Methods: In the present study, we used a long-term exposure murine model of allergic airway disease to evaluate the influence of an antioxidant, L-2-oxothiazolidine-4-carboxylic acid (OTC) or α-lipoic acid (LA) on airway remodeling and to explore possible transcription factors and kinases involved in this effect.
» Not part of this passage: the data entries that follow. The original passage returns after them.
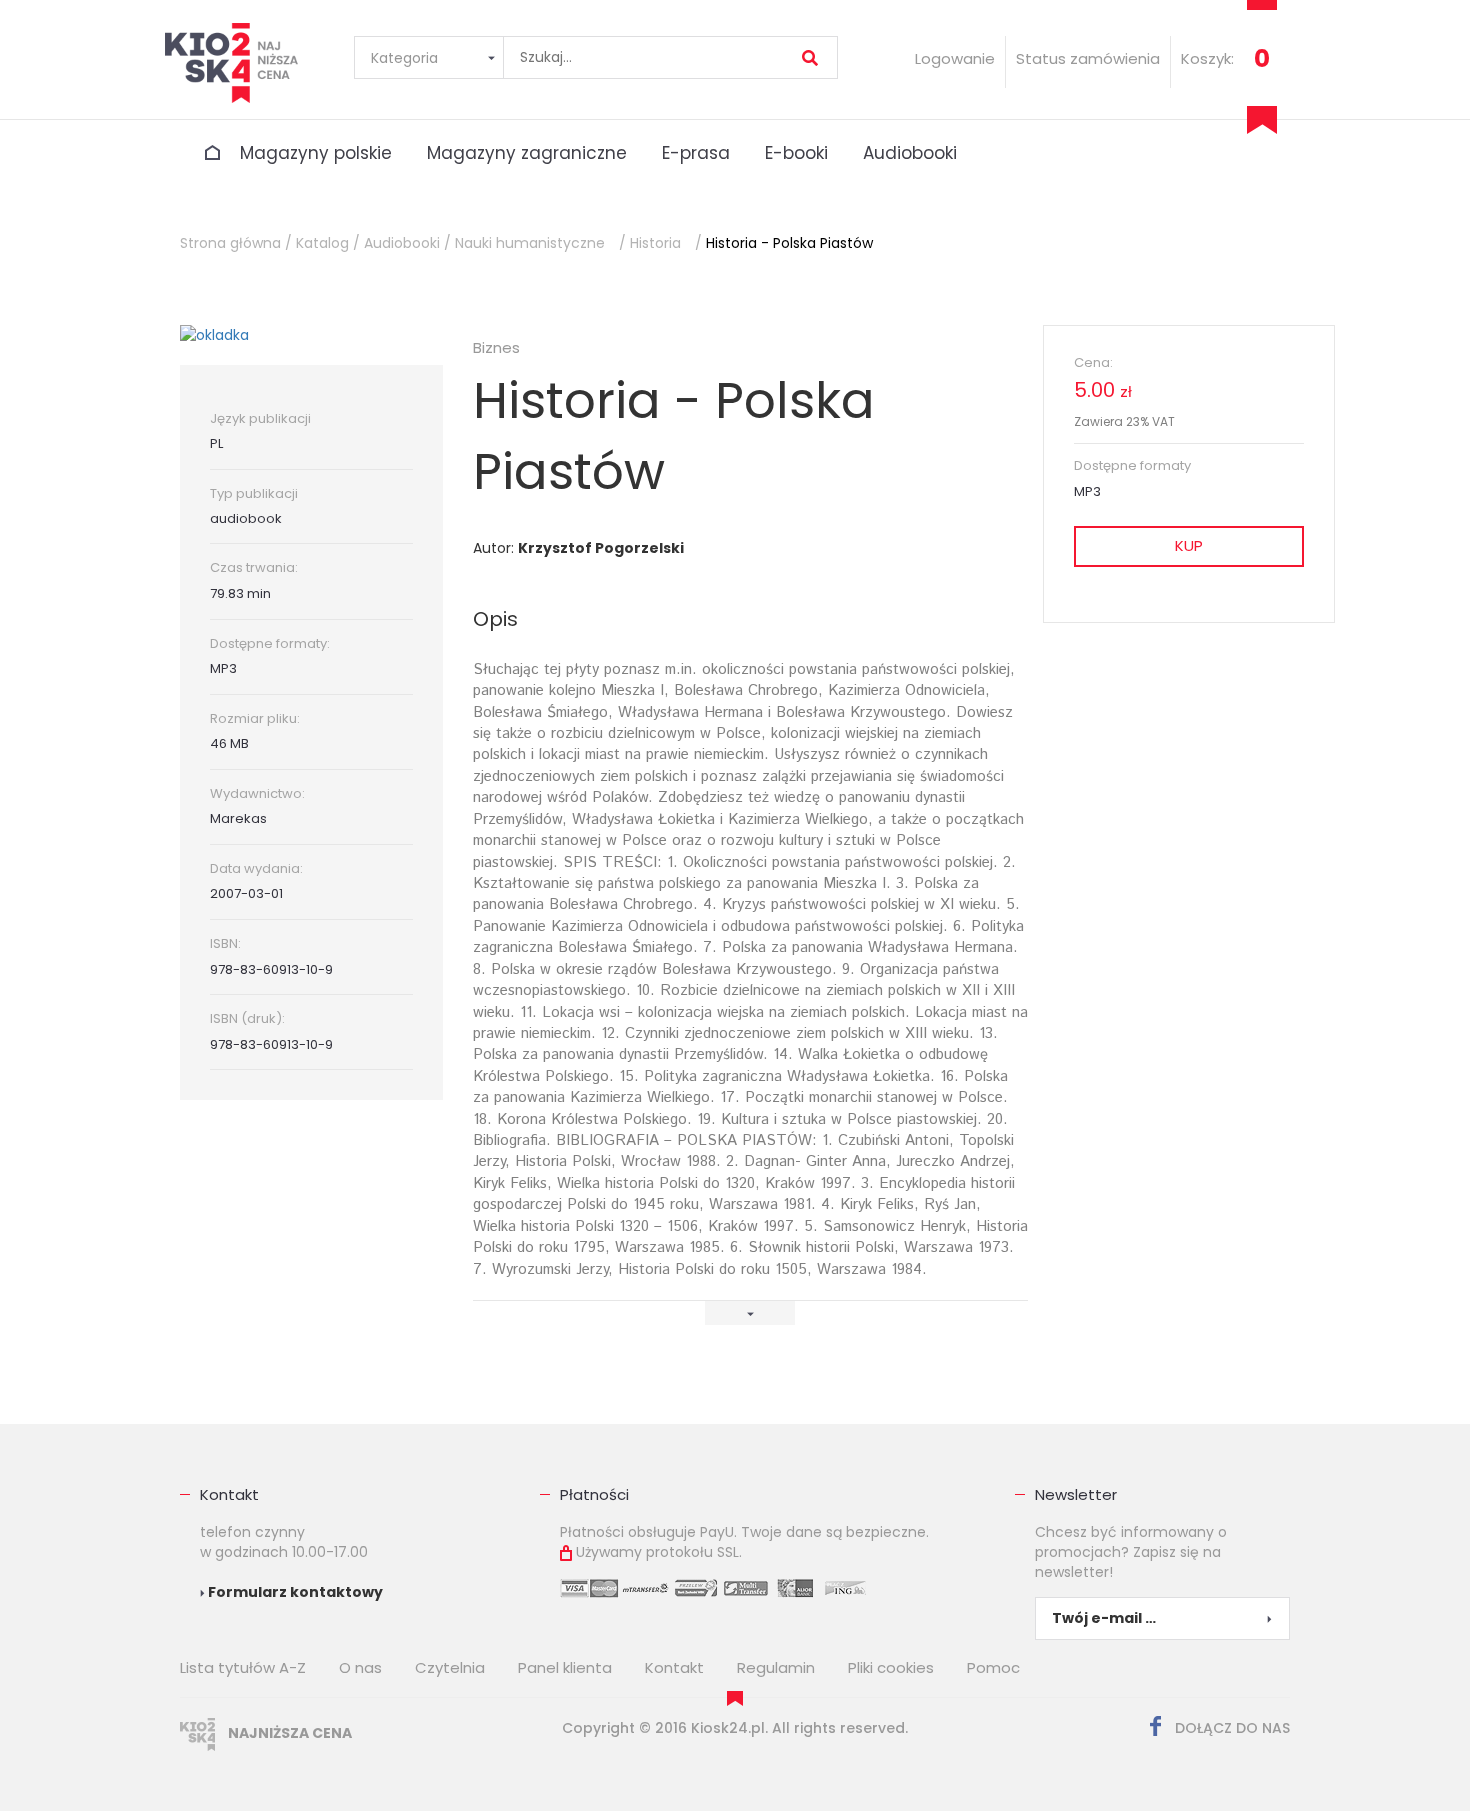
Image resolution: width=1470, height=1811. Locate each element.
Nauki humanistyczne (530, 243)
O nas (360, 1667)
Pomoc (993, 1667)
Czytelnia (450, 1667)
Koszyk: (1207, 58)
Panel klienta (565, 1667)
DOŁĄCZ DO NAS (1230, 1728)
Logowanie (955, 58)
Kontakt (229, 1494)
Results: Long-term challenge of ovalbumin (OVA) increased ROS production, airway inflammation, and airway hyperresponsiveness, and developed features of airway remodeling such as excessive mucus secretion, subepithelial fibrosis, and thickening of the peribronchial smooth muscle layer. Administration of OTC or LA reduced these features of asthma including airway remodeling, which was accompanied by suppression of transforming growth factor-β1, vascular endothelial growth factor, and T-helper 2 cytokines. In addition, OVA-induced activation of nuclear factor-κB (NF-κB), nuclear factor erythroid 2p45-related factor-2 (Nrf2), hypoxia-inducible factor (HIF)-1α, and HIF-2α was reduced by OTC or LA. Our results also showed that OTC or LA down-regulated phosphoinositide 3-kinase activity and decreased phosphorylation of p38 mitogen-activated protein kinase but not extracellular signal-regulated kinase 1/2 or c-Jun N-terminal kinase.
Conclusions: These findings demonstrate that OTC and LA can inhibit activation of NF-κB, Nrf2, and HIF and thus attenuate allergen-induced airway remodeling, suggesting that antioxidants may provide therapeutic benefit in chronic asthma and other airway disorders.